Kan is partially sung in Welsh, partially in English, it is proudly defiant and so fast that Bethan Rhiannon almost raps the verses. On As the Night Closes In she channels Stevie Nicks for a wonderfully anthemic song – if Wales ever enter Eurovision it should be with this, the perfect mix of tradition and pop.
Mainly, though, Calan are all about creating a delirious noise. By the time Rhiannon step dances on the last set of tunes the Trinity is going wild.
Which is just as well because The Longest Johns are the band that a lot of this (surprising young) audience have come for.
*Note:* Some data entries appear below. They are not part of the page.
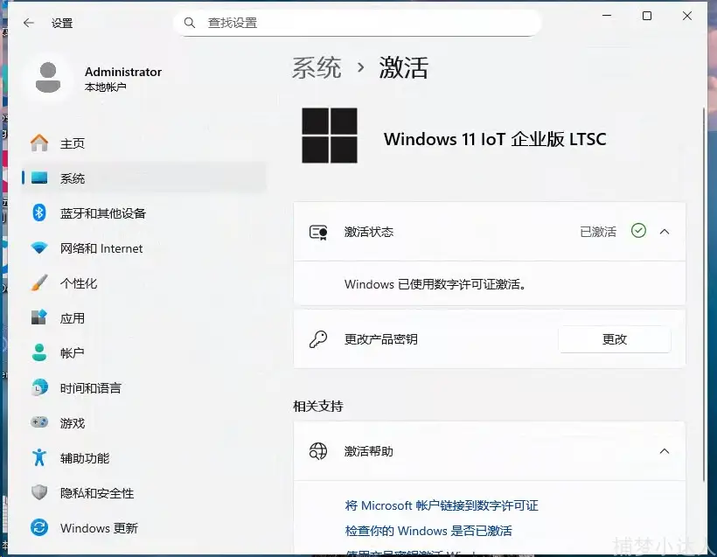Viewport: 717px width, 557px height.
Task: Click the back arrow in Settings
Action: point(29,24)
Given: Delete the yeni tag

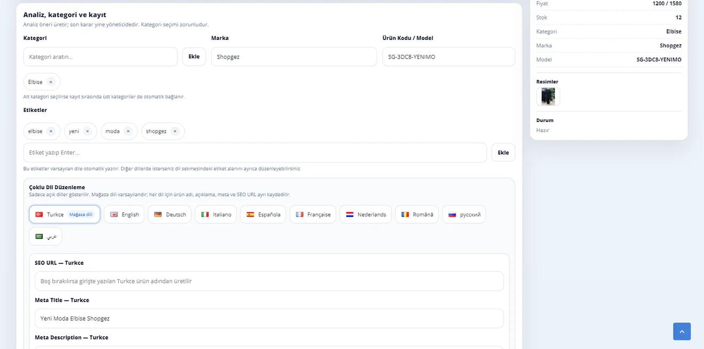Looking at the screenshot, I should click(x=87, y=131).
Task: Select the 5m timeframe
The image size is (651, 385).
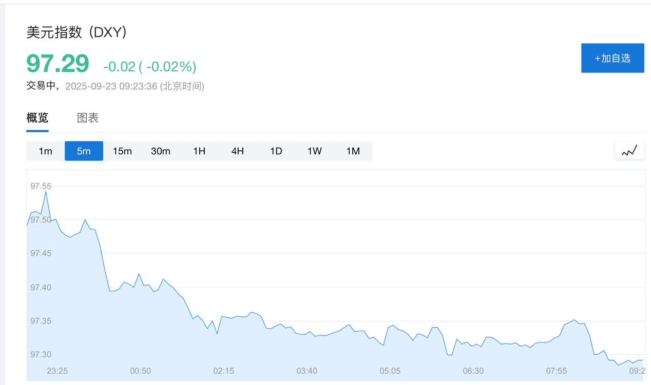Action: pyautogui.click(x=84, y=151)
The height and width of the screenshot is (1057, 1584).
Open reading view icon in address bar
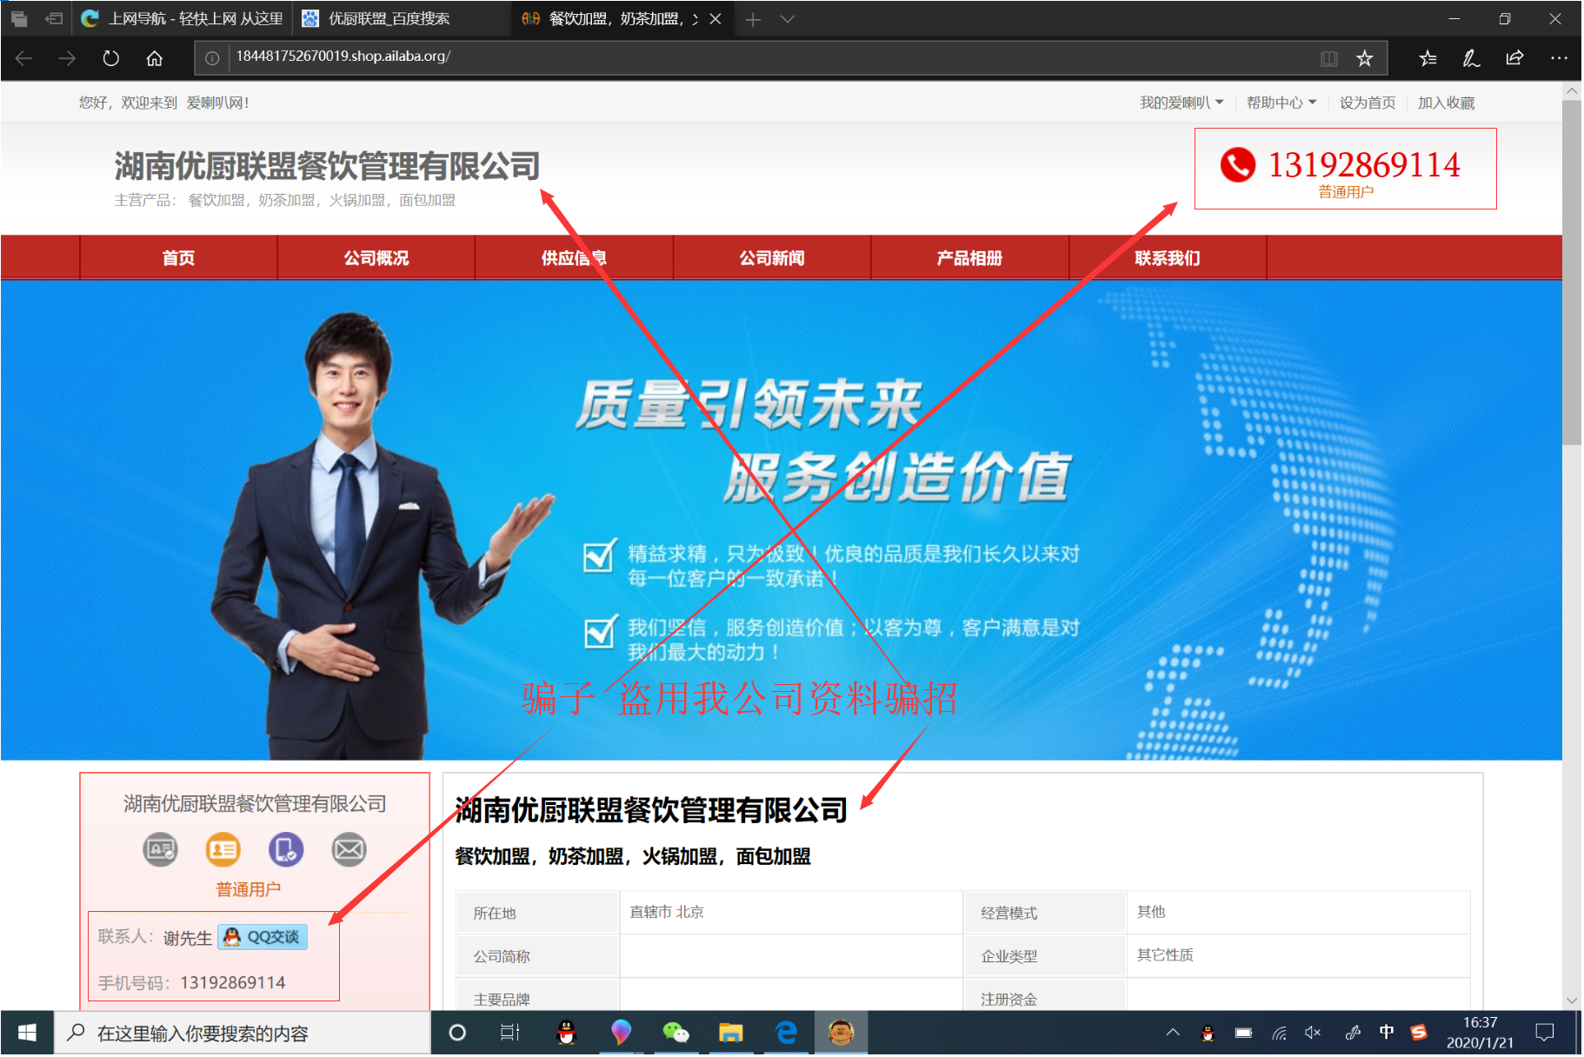click(x=1328, y=58)
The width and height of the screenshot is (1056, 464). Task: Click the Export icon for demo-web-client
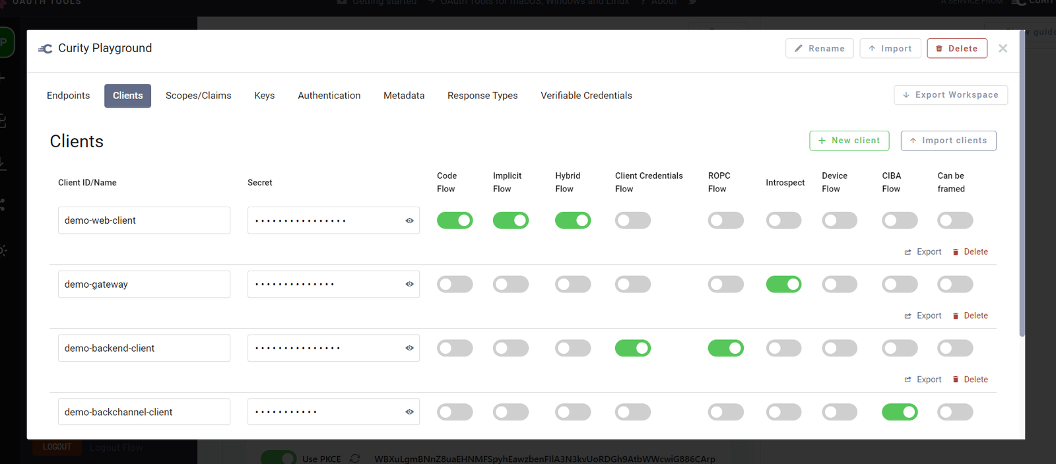(908, 252)
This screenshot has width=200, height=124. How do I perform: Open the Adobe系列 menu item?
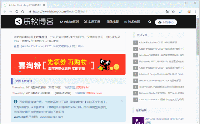(x=69, y=22)
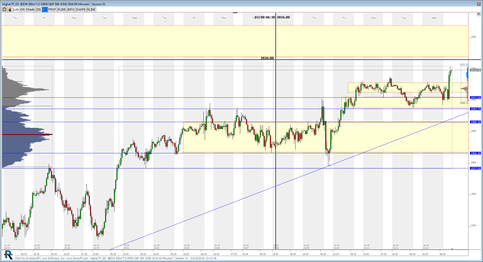483x262 pixels.
Task: Click the M button near price scale
Action: coord(478,14)
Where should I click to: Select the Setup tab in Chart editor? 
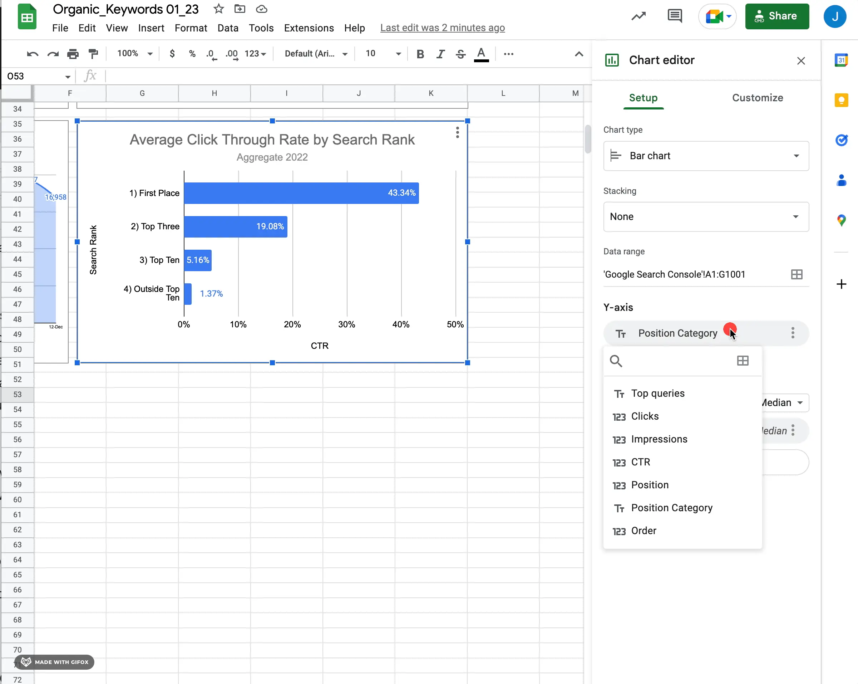643,98
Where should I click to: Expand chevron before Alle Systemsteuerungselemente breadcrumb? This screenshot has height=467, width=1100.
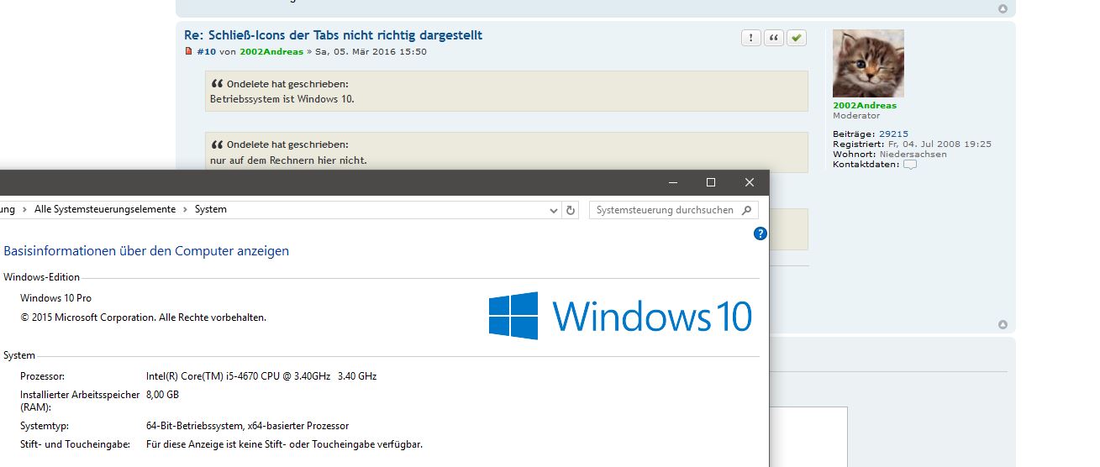(25, 209)
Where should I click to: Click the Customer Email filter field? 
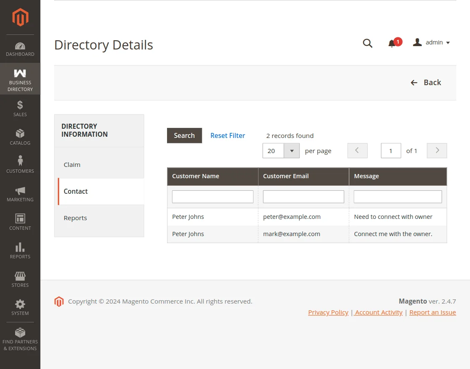[x=303, y=196]
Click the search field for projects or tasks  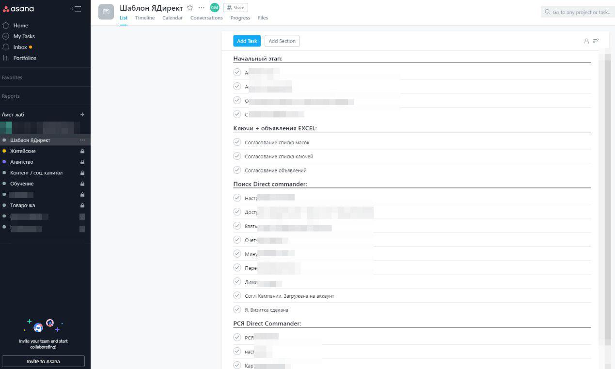pyautogui.click(x=579, y=12)
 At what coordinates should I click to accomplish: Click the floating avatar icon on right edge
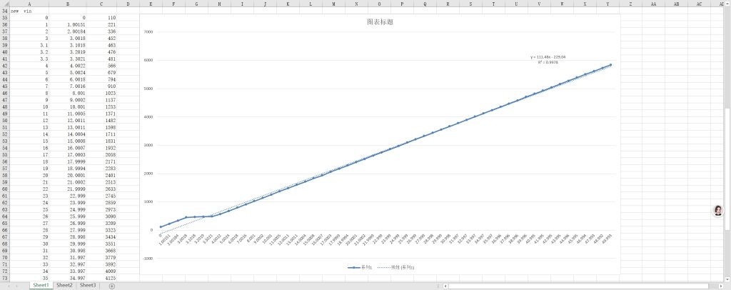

There’s no chin-stroking, aran-sweater wearing stuff here, there is, however, a bloke wearing a pirate hat festooned with light-up ducks jumping about down the front. Taking the old and making it new? Something to irk the purists? Whatever, this is fun.
This is a hometown gig for The Longest Johns and they are, clearly, reveling in it. Raucous shanties are a given, fabulous ocean deep melodies, infectious sing-alongs, numerous songs about boats, the set has it all.
Anything that starts with the Spongebob Squarepants theme isn’t going to take itself too seriously but half way through Haul & Drag you realise that the only thing that matters is that lovely communal thing of singing along. And bouncing like crazy.
The Longest Johns give this audience ample opportunity to do both. By the time Wellerman rolls around there’s no stopping them, the roof comes off, everyone is grinning, everyone is dancing, everyone is singing.
It is the best encapsulation of everything wonderful about folk music.
In our protective weekend bubble the Bristol Folk Festival has, once again, reminded us that everything old can be made anew. When it is, it’s the most beautiful, uplifting, glorious thing you can imagine.